New York: Opening a new window of opportunity for treating dementia, researchers have found that a drug compound created to treat cancer can restore memory in mice with Alzheimer's like disease.
Alzheimer's is the most common form of dementia that causes problems with memory, thinking and behaviour.
The drug flushes away the abundant inflammatory cells produced in reaction to beta-amyloid plaques that are the hallmark of Alzheimer's disease, the findings showed.
The study, published in the journal Brain, showed that these cells, called microglia, contribute to the neuronal and memory deficits seen in this neurodegenerative disease.
"Our work is telling us that these cells may contribute to the disease process, and targeting them with such specific drugs is a promising new approach,” said one of the researchers Kim Green, assistant professor at the University of California, Irvine, US.
In healthy tissue, microglia act as the first and main form of immune defence in the central nervous system.
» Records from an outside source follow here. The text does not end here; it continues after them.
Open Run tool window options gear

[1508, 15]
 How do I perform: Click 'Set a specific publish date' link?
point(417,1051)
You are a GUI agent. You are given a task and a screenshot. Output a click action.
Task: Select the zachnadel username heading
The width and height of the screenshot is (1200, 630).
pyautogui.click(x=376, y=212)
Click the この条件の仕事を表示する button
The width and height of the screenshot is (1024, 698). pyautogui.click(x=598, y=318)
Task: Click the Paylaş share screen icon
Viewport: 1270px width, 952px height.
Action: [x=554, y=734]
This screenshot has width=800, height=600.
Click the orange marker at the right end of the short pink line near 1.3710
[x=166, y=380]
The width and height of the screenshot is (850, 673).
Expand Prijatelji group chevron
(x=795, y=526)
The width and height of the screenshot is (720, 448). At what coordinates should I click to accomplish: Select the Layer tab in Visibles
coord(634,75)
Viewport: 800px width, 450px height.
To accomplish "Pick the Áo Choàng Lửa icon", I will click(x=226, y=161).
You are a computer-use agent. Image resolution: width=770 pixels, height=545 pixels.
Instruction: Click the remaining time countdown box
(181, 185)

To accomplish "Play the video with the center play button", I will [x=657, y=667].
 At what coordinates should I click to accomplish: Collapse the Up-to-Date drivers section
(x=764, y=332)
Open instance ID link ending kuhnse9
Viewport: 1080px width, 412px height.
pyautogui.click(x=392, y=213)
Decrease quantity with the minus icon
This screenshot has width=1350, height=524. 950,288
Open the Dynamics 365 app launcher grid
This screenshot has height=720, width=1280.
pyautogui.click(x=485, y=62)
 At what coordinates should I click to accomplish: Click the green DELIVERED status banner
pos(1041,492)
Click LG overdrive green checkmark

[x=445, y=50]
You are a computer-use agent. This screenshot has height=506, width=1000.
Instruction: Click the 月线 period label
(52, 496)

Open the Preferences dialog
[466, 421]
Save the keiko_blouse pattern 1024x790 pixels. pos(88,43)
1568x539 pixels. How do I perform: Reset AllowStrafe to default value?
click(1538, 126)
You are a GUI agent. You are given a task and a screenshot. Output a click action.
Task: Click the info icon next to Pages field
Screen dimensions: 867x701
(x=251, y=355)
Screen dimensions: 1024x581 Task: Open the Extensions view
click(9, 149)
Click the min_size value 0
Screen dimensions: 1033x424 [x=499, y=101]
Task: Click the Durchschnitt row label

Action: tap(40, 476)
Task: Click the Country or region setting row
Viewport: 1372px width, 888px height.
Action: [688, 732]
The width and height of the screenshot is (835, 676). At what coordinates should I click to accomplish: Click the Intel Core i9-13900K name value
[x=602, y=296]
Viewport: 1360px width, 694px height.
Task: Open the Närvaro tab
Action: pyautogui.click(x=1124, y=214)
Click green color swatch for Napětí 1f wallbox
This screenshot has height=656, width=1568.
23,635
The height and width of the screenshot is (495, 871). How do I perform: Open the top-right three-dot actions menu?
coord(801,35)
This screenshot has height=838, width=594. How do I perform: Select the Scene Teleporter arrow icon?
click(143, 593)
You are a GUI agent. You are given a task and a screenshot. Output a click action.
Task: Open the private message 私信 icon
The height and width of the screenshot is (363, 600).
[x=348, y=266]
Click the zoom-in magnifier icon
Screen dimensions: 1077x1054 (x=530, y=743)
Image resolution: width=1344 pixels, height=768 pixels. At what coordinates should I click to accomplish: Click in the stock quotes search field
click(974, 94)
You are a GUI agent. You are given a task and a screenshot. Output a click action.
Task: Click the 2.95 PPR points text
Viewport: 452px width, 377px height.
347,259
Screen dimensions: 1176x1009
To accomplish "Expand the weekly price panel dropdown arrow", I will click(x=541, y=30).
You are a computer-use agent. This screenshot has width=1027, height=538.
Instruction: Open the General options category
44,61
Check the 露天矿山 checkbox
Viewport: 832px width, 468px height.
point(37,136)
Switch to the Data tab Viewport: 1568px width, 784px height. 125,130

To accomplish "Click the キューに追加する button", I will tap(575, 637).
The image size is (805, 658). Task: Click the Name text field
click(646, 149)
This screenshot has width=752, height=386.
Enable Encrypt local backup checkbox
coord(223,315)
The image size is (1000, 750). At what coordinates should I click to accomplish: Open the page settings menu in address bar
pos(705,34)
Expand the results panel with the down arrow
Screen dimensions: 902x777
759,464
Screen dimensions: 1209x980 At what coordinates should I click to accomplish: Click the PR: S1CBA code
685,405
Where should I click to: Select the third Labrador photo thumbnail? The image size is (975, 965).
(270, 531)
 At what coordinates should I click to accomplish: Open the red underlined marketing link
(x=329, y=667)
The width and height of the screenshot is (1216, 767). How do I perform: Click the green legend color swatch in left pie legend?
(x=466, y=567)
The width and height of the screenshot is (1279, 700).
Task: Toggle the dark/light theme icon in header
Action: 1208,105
But in a diseased state, such as Alzheimer's, microglia appear to turn against the healthy tissue they were originally assigned to protect, causing inflammation in the brain.
The beta-amyloid plaques in brain areas related to Alzheimer's disease are rich with these rogue microglia, Green added.
In their experiments, the researchers treated mice with Alzheimer's like disease with a small-molecule inhibitor compound called pexidartinib, or PLX3397, which is currently being used in several phase two oncology studies.
The researchers noted a lack of neuron death and improved memory and cognition in the pexidartinib-treated mice, along with renewed growth of dendritic spines that enable brain neurons to communicate.
Green said that although the compound swept away microglia, the beta-amyloid remained, raising new questions about the part these plaques play in Alzheimer's neurodegenerative process.